Aufgaben:
1: Laut dem Textauszug soll die Reiserücktrittsversicherung gebeten werden, einen Rück- und Hinflug zu bezahlen. Erklären Sie in ein bis drei Sätzen, womit Robert diesen Vorschlag begründet.
2: Beantworten Sie kurz diese Fragen zum Textauszug:
(a) Um welche Uhrzeit startet der gefundene Hinflug am Dienstag in Miami?
(b) Wie viel kostet dieser Hinflug mit LTU?
(c) Wer würde in München am Flughafen abholen, wenn es mit dem Flug klappt?
3: Schreiben Sie den Textauszug über die Flugsuche nach dem Trauerfall im Anschluss an seinen letzten Satz weiter.

Textauszug:
□ □ □ □ □ □ □

Vielen Dank für eure Anteilnahme und lieben Grüße. Hatte gerade ein Telefonat mit München, da haben wir die Grabrede zusammengestellt. Ich sage euch, dass kostet gemeine Kraft. Ich kann nicht aufhören zu denken und zu weinen, denn sie soll für immer weg und aus meinem Leben sein.


Ich habe einen Hin-Flug für Dienstag 17:55 ab Miami über Düsseldorf mit LTU gefunden für 331,62 €, jedoch ein Ticket kann nur über die Post versandt werden. Den Rückflug kann ich aus München managen. Heute Nacht werden wir mehrere Telfonate führen müssen mit Deutschland.

Robert hat eine VISACard-Versicherung (Reiserücktritt), die wir mal kontakten. Robert frägt, wenn wir die Reise komplett chanceln, käme es wohl teurer für sie, als wenn sie für mich einen Rück- und Hinflug bezahlen müssten. Würden die zustimmen, dann kann ich jederzeit mit Lufthansa, jedoch für teures Geld, hin- und zurückfliegen.

Ansonsten versuche ich direkt mit LTU zu telefonieren, ob sie denn nicht per Ausnahme mein Ticket in Miami hinterlegen könnten.  

@Volker 
Vielen Dank für deine Bemühungen und wenn ich Hilfe brauche, komme ich gerne auf euer Angebot zurück!


----------



## Stonie (1. Mai 2005)

*AW: LIVE from Florida*

Hallo Petra,

mein herzliches Beileid.

Ich wünsche Dir unerschöpfliche Kraft und viel seelische Stärke.

Sollten ich Dir hier in München irgendwie helfen können, dann sag bitte Beischeid ! (Flughafen abholen oder sonst was)

Ganz lieben Gruß an Robert.

Alles Liebe
Markus


----------



## Fischmäulchen (1. Mai 2005)

*AW: LIVE from Florida*

Danke Markus!

Bin gerade dabei per Internet nach Flügen zu schauen. Auf jeden Fall lieben Dank für Deine angebotene Hilfe (finde ich echt toll). In München würde mich meine family abholen, wenn es mit dem Flug klappt!

□ □ □ □ □ □ □

Material:
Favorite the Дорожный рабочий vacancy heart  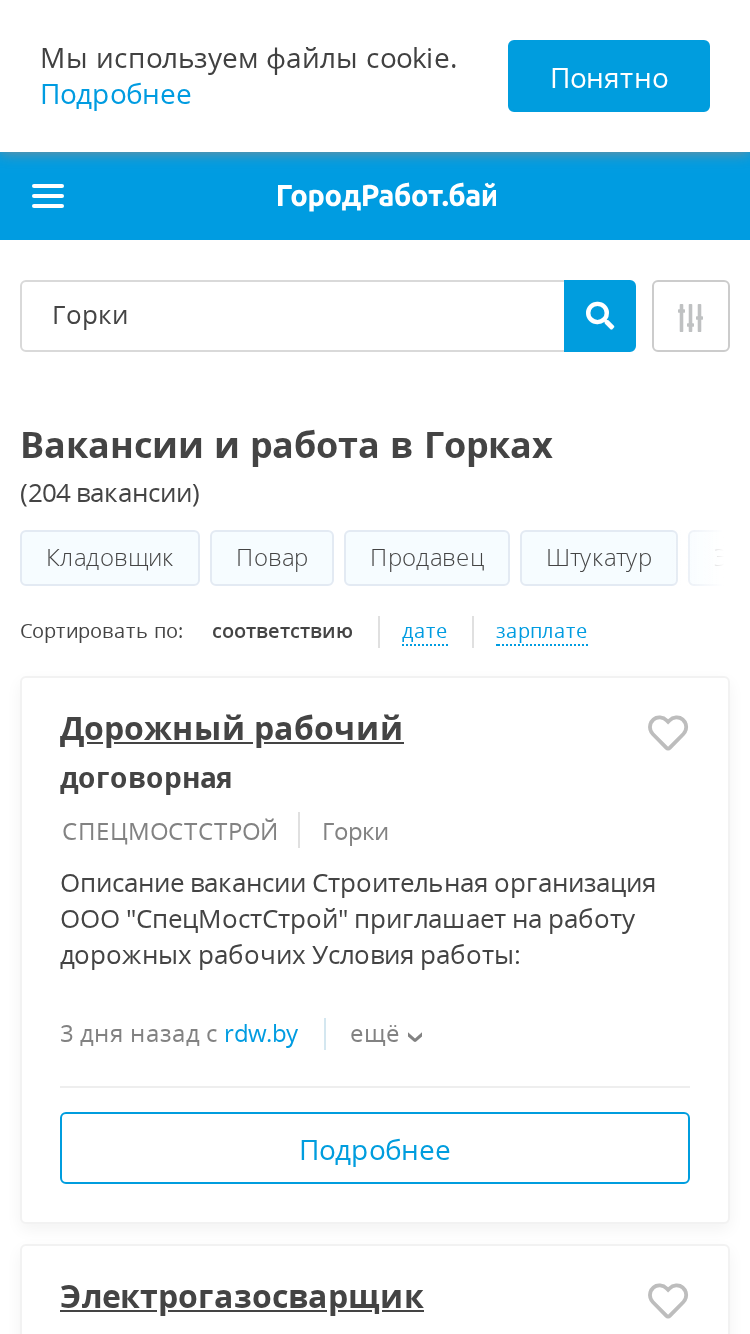[668, 733]
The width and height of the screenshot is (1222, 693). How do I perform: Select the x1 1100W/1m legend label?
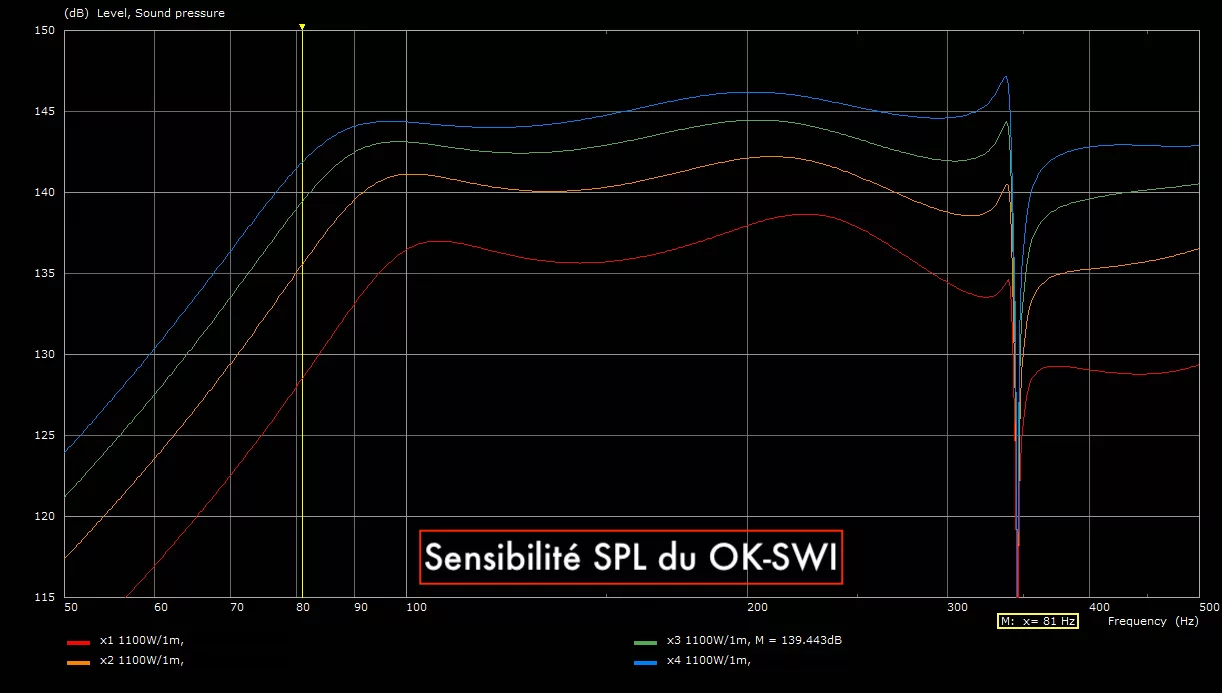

□ □ □ □ □ □ □

Lösungen:
1: Robert meint, dass es für die Versicherung wohl teurer wäre, wenn die Reise komplett storniert würde. Deshalb käme es sie günstiger, nur einen Rück- und Hinflug zu bezahlen.

2:
(a) Um 17:55 Uhr.
(b) 331,62 €.
(c) Die Familie.

3:
----------



## Stonie (2. Mai 2005)

*AW: LIVE from Florida*

Hallo Petra,

hab ich mir schon gedacht, aber wie gesagt, egal was ist...Du kannst dich immer melden !

Alles Gute
Markus


----------



## kanalbulle (2. Mai 2005)

*AW: LIVE from Florida*



			
				Fischmäulchen schrieb:
			
		

> Bin gerade dabei per Internet nach Flügen zu schauen.


Schau auch mal hier - das sieht ganz gut aus !


----------



## Karstein (2. Mai 2005)

*AW: LIVE from Florida*

Na das ist jetzt aber wirklich ein Schock, bin grad erst wieder online...So plötzlich und unvermutet, da fehlen mir echt die Worte...

Wir denken ganz fest an Dich, Petra. Wenn Tanja und ich irgendwas helfen können, ruft einfach durch bei uns!


----------



## ullsok (2. Mai 2005)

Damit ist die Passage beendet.